En Suzuka todas las miradas se posaron sobre el Alpine de Franco Colapinto tras el brutal impacto de Oliver Bearman contra las protecciones de la curva Spoon.
¿Fue un fallo sistémico de la nueva Fórmula 1?. El piloto de Pilar ha salido al paso de las críticas con una defensa férrea y técnica de su actuación.
Franco Colapinto, que se vio envuelto involuntariamente en el incidente de la vuelta 21, ha sido tajante: no hubo cambio de dirección ni conducción errática. El problema, según el argentino, es puramente físico y reglamentario.
La diferencia de velocidad en el momento del impacto fue de aproximadamente 50 km/h.
En una zona que se traza a fondo, encontrarse con un monoplaza rodando a esa diferencia es, en palabras de Franco, «extraño y aterrador«.
«Fue realmente raro. La diferencia de velocidad era tan grande que parecía que yo estaba en una vuelta de salida de boxes mientras él venía en vuelta de clasificación«, explicó Franco Colapinto en Japón.
El argentino detalló que, mientras él estaba ahorrando energía, Bearman venía con todo el despliegue eléctrico y el boost activado, lo que generó un efecto acordeón.
Uno de los puntos que más preocupaba a los comisarios y a la opinión pública era si Franco Colapinto había realizado algún movimiento defensivo tardío.
El piloto de Alpine despejó cualquier duda al respecto tras analizar las cámaras:
«Nunca me moví ni nada por el estilo. Simplemente, la diferencia de velocidad, las virutas de goma fuera de trayectoria y el hecho de que un coche ruede 50 km/h más rápido que el otro es lo que lo hace peligroso. Vi a Ollie en los espejos perdiendo el control en la hierba e incluso me adelantó mientras trompeaba. Imaginen la inercia que traía«.
Franco Colapinto también comparó lo sucedido en Suzuka con lo vivido en el GP de Australia, donde tuvo que esquivar a un rival que rodaba a 100 km/h menos.
Para el piloto argentino, estos incidentes son síntomas de una enfermedad común en los actuales monoplazas de 2026: la imprevisibilidad del despliegue de potencia.
El escenario del accidente, la curva Spoon, agravó la situación.
Al ser una curva donde los monoplazas van al límite de adherencia lateral, cualquier corrección brusca (como la que tuvo que hacer Bearman al encontrarse con el Alpine) termina en desastre.
«Es una curva que hacemos a fondo.
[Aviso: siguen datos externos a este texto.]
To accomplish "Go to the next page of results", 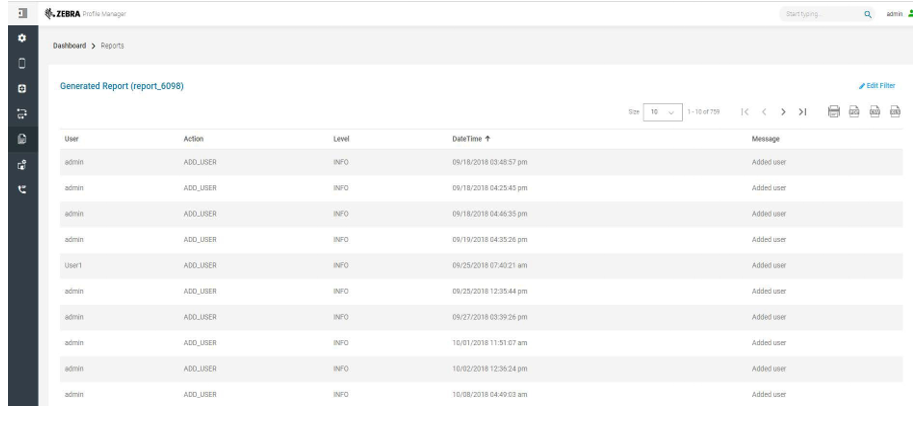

Si Ollie venía 45 km/h más rápido que en su vuelta anterior, es lógico que se encontrara en una situación límite«, añadió Franco Colapinto.
Afortunadamente, el piloto de Haas salió ileso, pero Franco insiste en que la categoría necesita «entender cómo hacer que esto sea un problema menor«.
La defensa de Colapinto se alinea con las quejas de Carlos Sainz y Max Verstappen: no se trata de errores de pilotaje, sino de monoplazas que se convierten en muros móviles en momentos críticos de la gestión eléctrica.